Loading /platform/i86pc/amd64/boot_archive...
Loading /platform/i86pc/amd64/boot_archive.hash...
Booting...
Oxide Helios Version helios-1.0.21408 64-bit
NOTICE: Performing full ZFS device scan!
NOTICE: Cannot read the pool label from '/pseudo/lofi@1:b'
NOTICE: spa_import_rootpool: error 5
Cannot mount root on /pseudo/lofi@1:b fstype zfs

panic[cpu0]/thread=fffffffffbc4a060: vfs_mountroot: cannot mount root

Warning - stack not written to the dump buffer

It seems like zfs couldn't find the disk, which is odd because it's the same disk that it's booting from.
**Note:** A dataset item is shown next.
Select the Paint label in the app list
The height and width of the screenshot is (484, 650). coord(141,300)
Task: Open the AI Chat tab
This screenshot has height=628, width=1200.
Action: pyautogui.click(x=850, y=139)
I poked around in kmdb (escaping to the boot loader following a reboot then boot -k) and observed the following:

jordanhendricks commented 1 year ago

It seems likely that the guest panic is related to https://github.com/oxidecomputer/stlouis/issues/417.

jordanhendricks commented 1 year ago

With the above stlouis issue resolved (as well as several other bugs found by @citrus-it in getting helios to boot on propolis + nvme), I am pretty sure we can close this.

I successfully booted a helios-2.0.22094 image today using a crucible boot disk (nvme driver) on a gimlet to confirm.